Blue-spotted Wood-Dove, Olive Woodpecker, White-starred Robin, Chorister Robin-Chat, Brown Scrub-Robin, Crested Guineafowl, Yellow-streaked Greenbul and Narina Trogon.

Samango Monkey, Bushbuck and Red Duiker are quite common and the Transvaal Forest Rain Frog can be heard calling on misty and drizzly days.



Entabeni is a lovely example of Soutpansberg Afromontane forest ,with a canopy height of 20-30 metres. Extensive pine plantations surround the forest.



There are no visitor facilities besides a path that runs through the forest.
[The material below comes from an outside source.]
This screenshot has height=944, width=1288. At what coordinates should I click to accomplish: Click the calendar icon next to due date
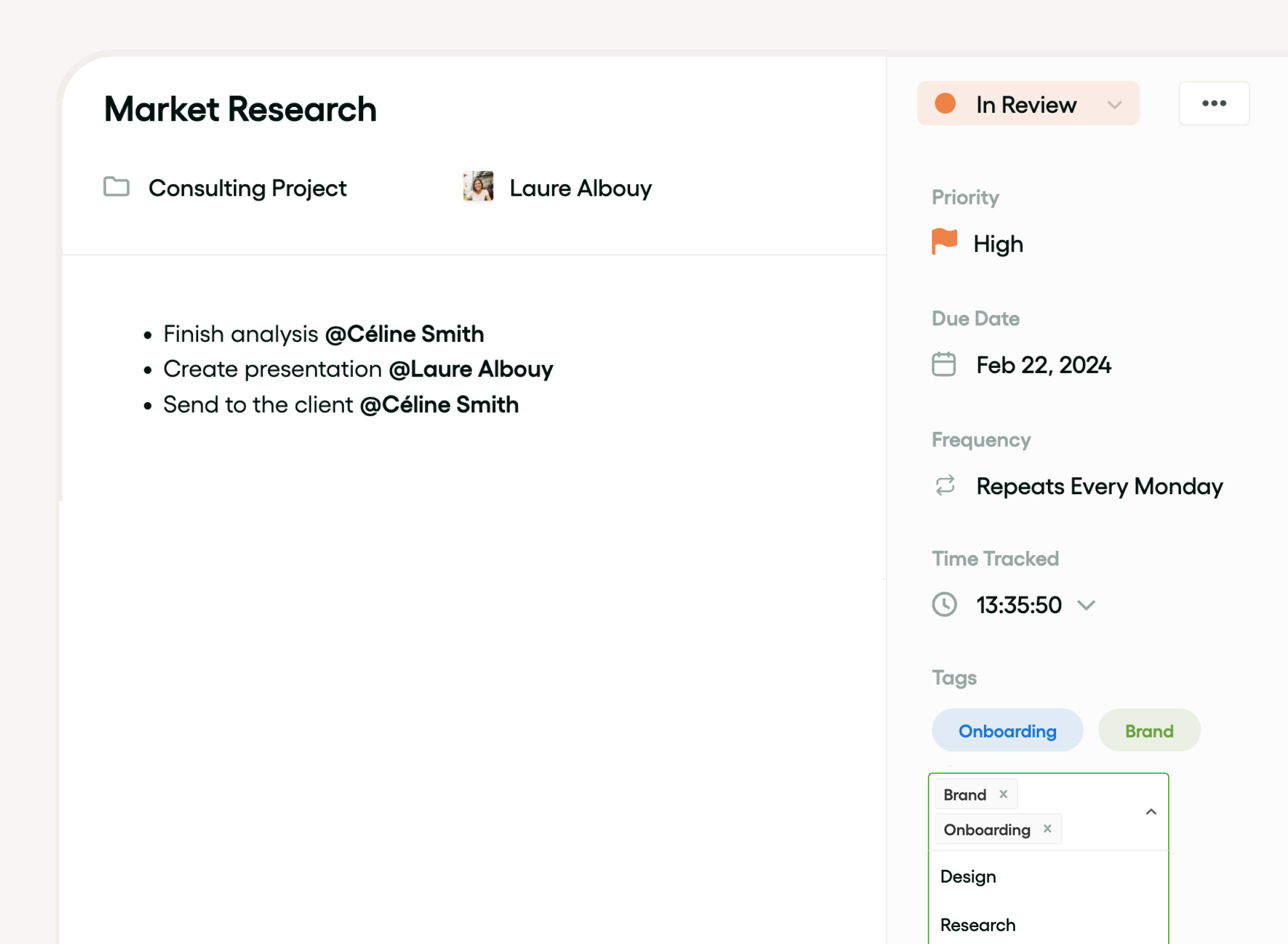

1. Entabeni Forest is probably the best place in South Africa to find the elusive Blue-spotted Wood-Dove. Although still uncommon, calling individuals can be heard hooting at up to two individuals per one kilometer at times. The Doves appear to be particularly vociferous in the early morning on overcast and drizzly days. Beware of confusion with the Tambourine Dove, which also occurs in the forest, and the Emerald-spotted Wood-Dove, which is fairly common, especially within 100m of the forest edge. The Blue-spotted Wood-Dove is very shy and elusive and is usually seen darting out of the herb cover when flushed. With a rapid flight, the dove retreats to thick undergrowth and is generally difficult to track down. If you do manage to find a spotted dove, bill colour seems to be a reliable identification guide (spot colour can be unreliable in dark forests).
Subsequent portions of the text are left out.